While the White House and a Republican Congress were engaged in tense budget negotiations to stave off total government shutdown over the industrial regulatory and monitoring functions of the EPA and federal funding of Planned Parenthood, the nation of Bolivia has set the template for a new United Nations treaty giving Mother Earth the same rights as humans. The aim of the treaty is to have the UN “recognize the Earth as a living entity that humans have sought to ‘dominate and exploit’ — to the point that the ‘well-being and existence of many beings’ is now threatened.” The new treaty is based on Bolivia’s Law of the Rights of Mother Earth, signed into law in January of 2011 by President Evo Morales — the first indigenous native head of state in the world. The aims of Washington and Sucre, Bolivia may seem disparate, but to me the perspectives from both could not be more intensely connected. We are in a moral struggle on the inside and out, to keep the human race from further wounding our planet and killing ourselves in the process.

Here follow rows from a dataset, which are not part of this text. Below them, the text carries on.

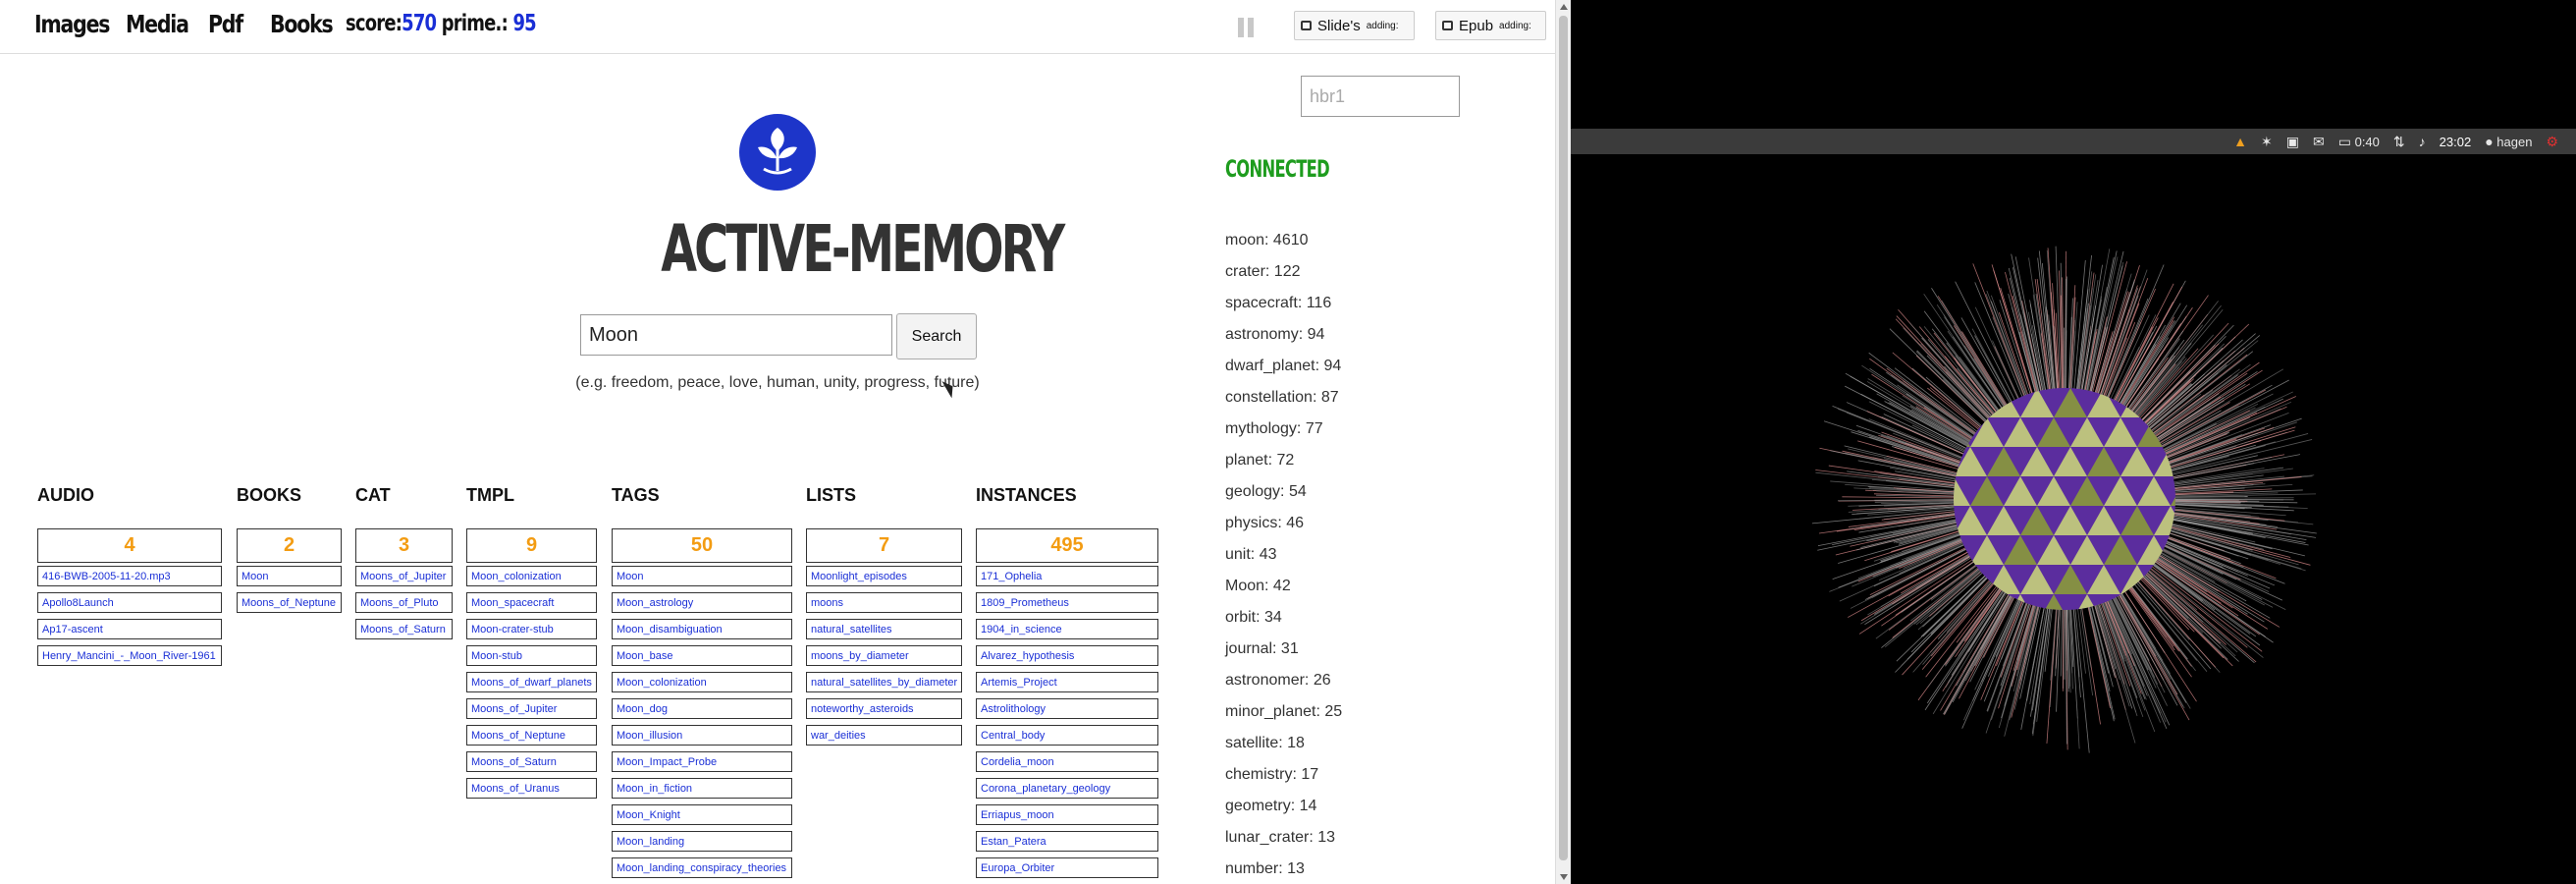  Describe the element at coordinates (302, 24) in the screenshot. I see `nav-books: Books` at that location.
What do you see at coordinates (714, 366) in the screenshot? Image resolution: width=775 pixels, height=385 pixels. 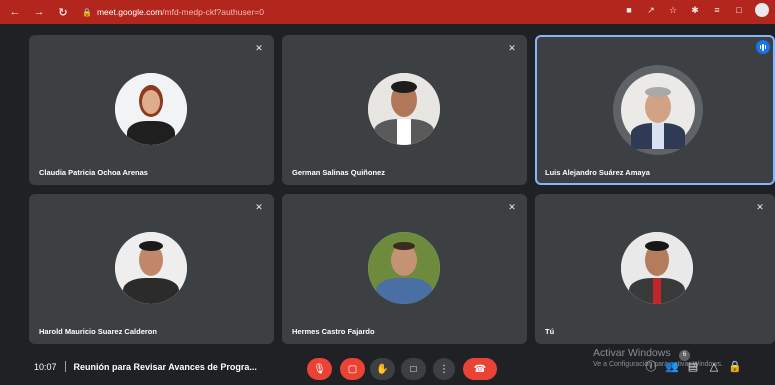 I see `activities-icon: △` at bounding box center [714, 366].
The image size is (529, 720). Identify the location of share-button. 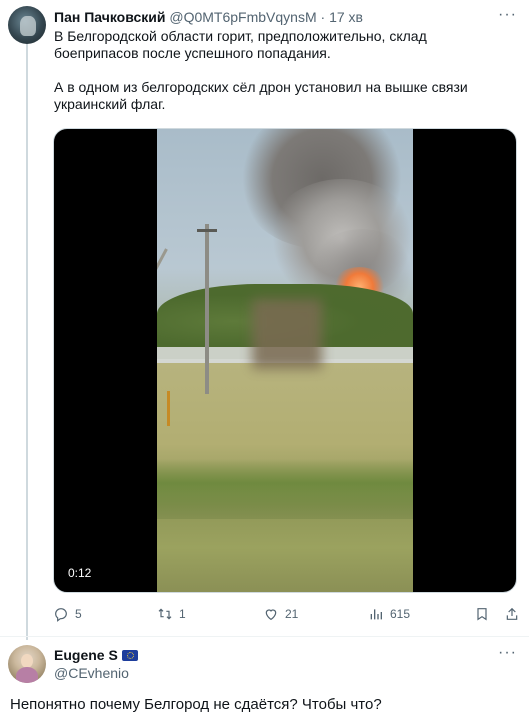
(512, 614).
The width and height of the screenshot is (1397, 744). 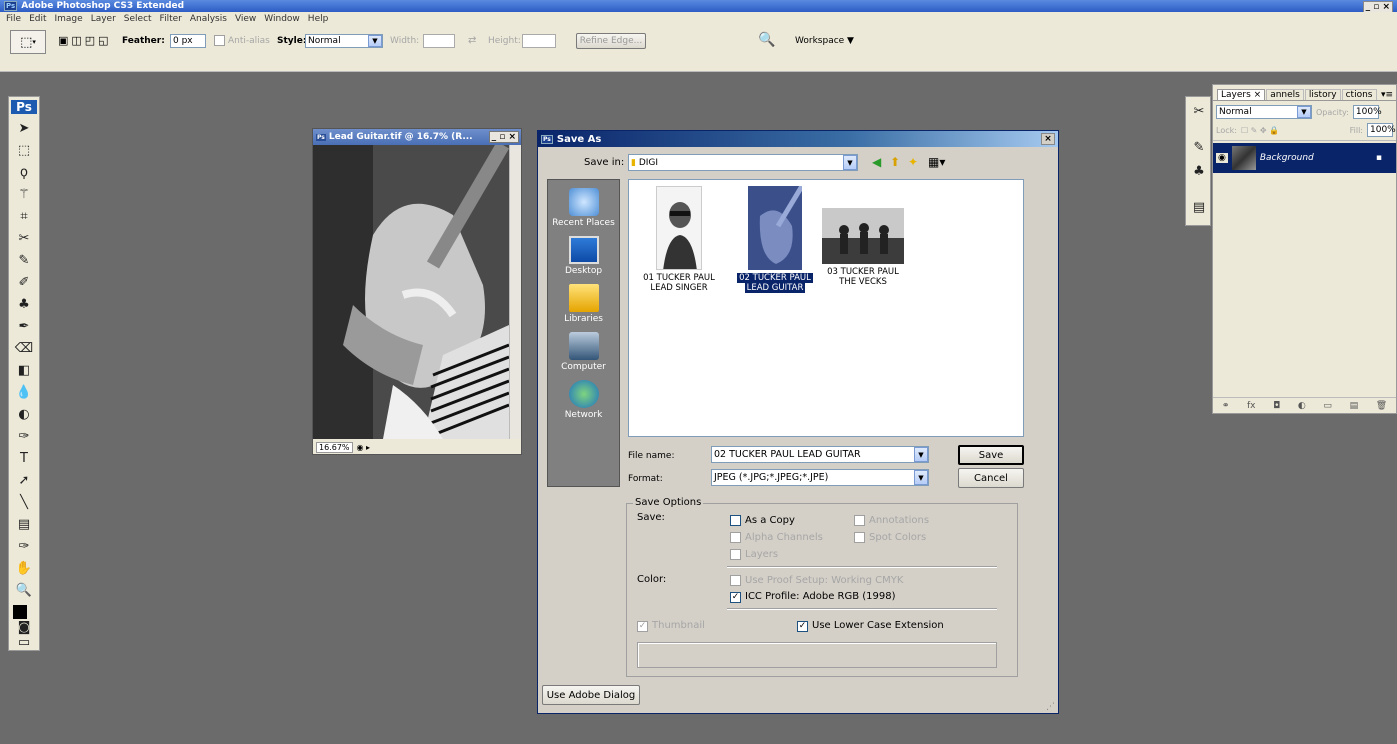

It’s a form of insanity, this state of denial that leads us to believe that because of budget considerations, the Earth can continue to take the shit we shove into her, stripping her of life and living resources, hoping she’ll continue to be quiet. That goes for our own resources as well as the natural resources of other countries. That goes for the ‘she’ next to you as well as the one upon which you live. The subjugation of women — like the funding attack on Planned Parenthood — is based on a direct reflection of those values, or lack of them, that refuse to respect the power of the planet itself. How we treat women, including the female planet upon which we live, is how we regard our future. Exploitation happens to both people and places. Right now, it doesn’t look like we have great expectations for times to come.